The soil pH had a determinant effect on the soil microbial communities, including phytopathogenic microorganisms; this effect can be attributed to the microbial physiology, soil nutrient availability and the solubility of metals. Fungal and bacterial biomass composition is directly affected by pH, as measured by Rousk et al. (2009); there is a negative correlation in the population parameters of bacteria and fungi that varies with the pH. A possible mechanism to explain the negative correlation between bacterial growth and fungal growth along a pH gradient is that a low pH is physiologically disadvantageous to bacteria, decreasing bacterial competition and thus favoring fungal growth. Besides, bacterial physiology is adapted to a narrower pH range than fungi. At a lower pH, bacterial population composition is reduced and increased at a higher pH, affecting the population and composition of fungi under a more competitive environment. In agreement with these investigations, Steyaert et al. (2010) found that conidiation of three Trichoderma species was favored by a low pH, finding its optimal pH between 2.8 and 3.2. Studies made by Hamzah et al. (2012) found that Trichoderma virens grew at a pH between 5.0 and 7.0, having its best growth rate at pH 5.5. In research by Colussi et al. (2012) and Xiong et al. (2004), it was found that the metabolic activity of this fungus increased at a low pH.

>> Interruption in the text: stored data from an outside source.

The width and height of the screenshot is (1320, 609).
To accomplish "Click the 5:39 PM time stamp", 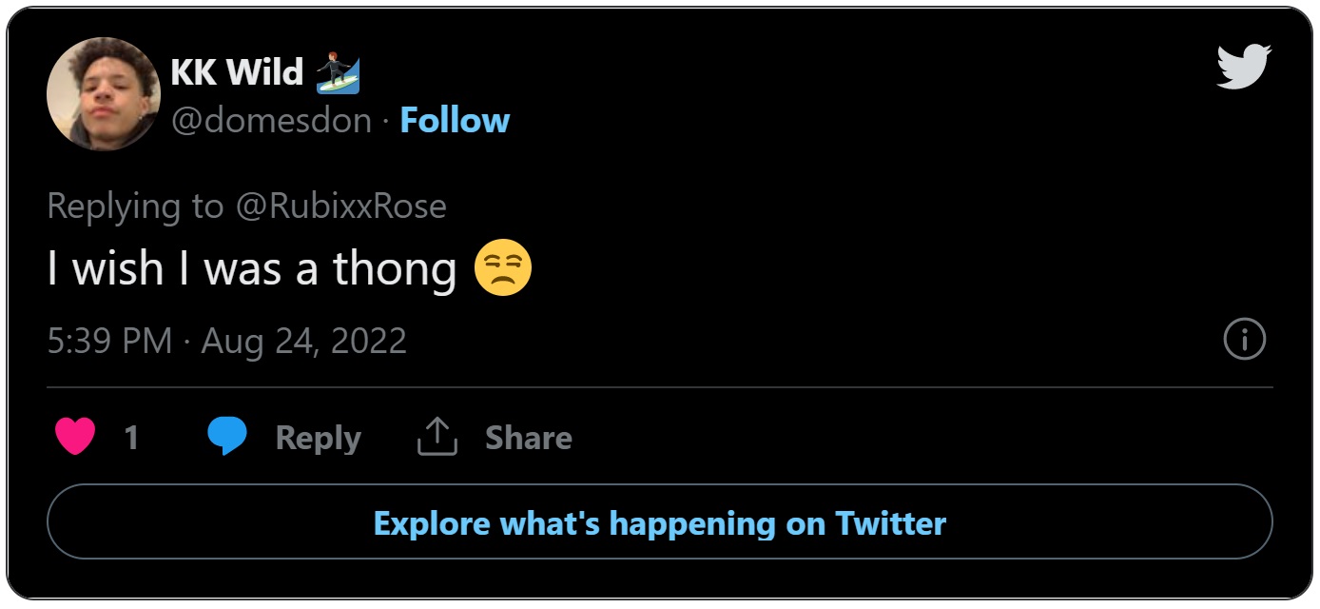I will [x=109, y=341].
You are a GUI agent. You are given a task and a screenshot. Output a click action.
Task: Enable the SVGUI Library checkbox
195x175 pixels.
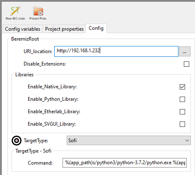(182, 124)
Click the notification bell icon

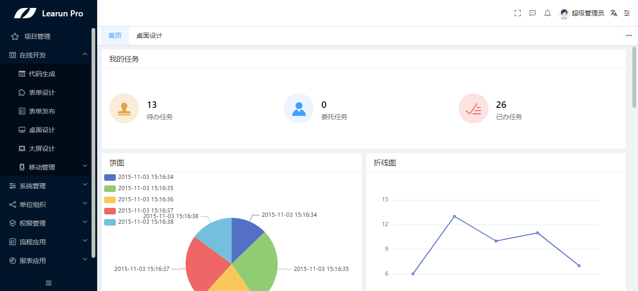point(547,13)
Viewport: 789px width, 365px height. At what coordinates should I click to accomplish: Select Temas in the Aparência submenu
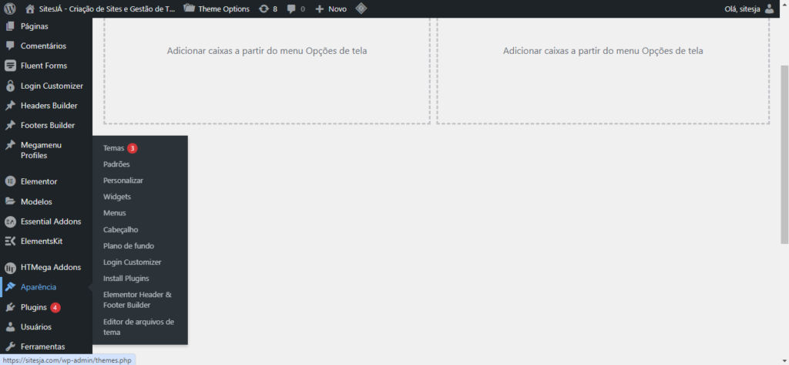113,148
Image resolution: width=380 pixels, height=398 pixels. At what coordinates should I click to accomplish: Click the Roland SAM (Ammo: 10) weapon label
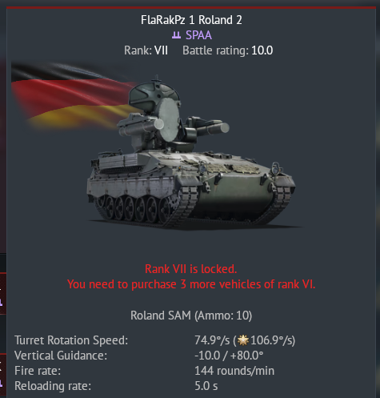(x=191, y=316)
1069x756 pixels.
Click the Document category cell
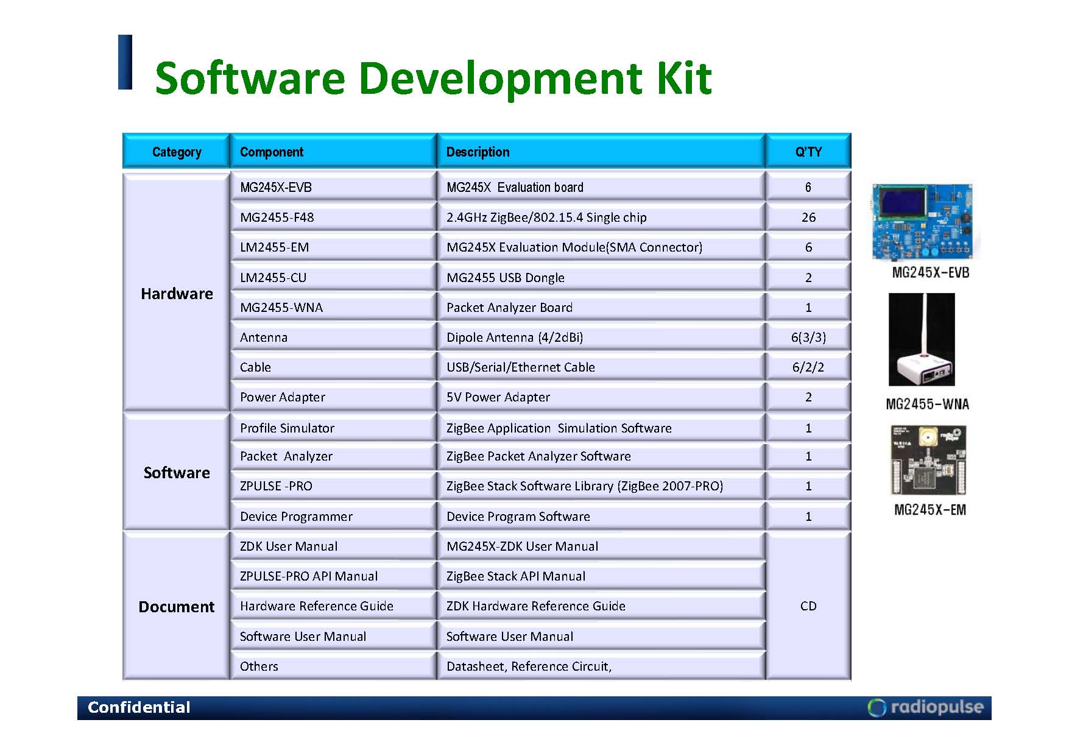[x=177, y=607]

Soil pH had a determinant effect on the biology of the soil inhabiting or visiting pathogenic fungi. At the molecular level, low pH values activate the transcription factor PacC, which is responsible for regulating gene expression in conidial production and germination of Magnaporthe oryzae (Landraud et al., 2013). Steyaert et al. (2010) studied the effects of the environmental pH on the conidial production of T. hamatum, T. atroviride and T. pleuroticola; they found that sporulation is strictly dependent on pH in buffered media, but that dependence is relaxed in non-buffered media with sporulation occurring throughout the entire range of pH conditions. This dependence on buffering was an unexpected result since the hypothesis was that PacC regulated the conidial production. These results underline the complexity of pH effects on Trichoderma and bring about the need to study them in a wide spectrum of species (Steyaert et al., 2010).

Liming alone did not result in effective clubroot control because raising the pH to between 6.69 and 6.73 was not sufficient to inhibit the pathogen. Donald and Porter (2004, 2009) found that an appropriate control of P. brassicae requires a pH higher than 7.2. The moderate severity in the untreated plants (control) was likely due to the homeostatic properties of edaphic microbiomes that keep population densities of P. brassicae in check. The moderate severity observed when combining the low dosage of dolomite with applications of Tricotec® (1.0tDol+Tricotec) may be explained by the fact that the minor change in the pH was innocuous for Trichoderma and somewhat restrictive for the pathogen.

The plants treated with Tricotec® reached commercial maturity one week earlier than the rest of the plants, which represents an advantage for the grower as it reduces labor costs. Overall, the results led to the conclusion that Tricotec®, at the dosage and frequencies used in the study, is an efficient biological product in managing cabbage clubroot because it reduced the incidence and severity levels, increased the head size and proportion of marketable heads and induced early harvesting. It is necessary to explore the response of soil pH to different liming salts and dosages to ensure that any changes in pH remain within favorable limits for this biocontrol agent.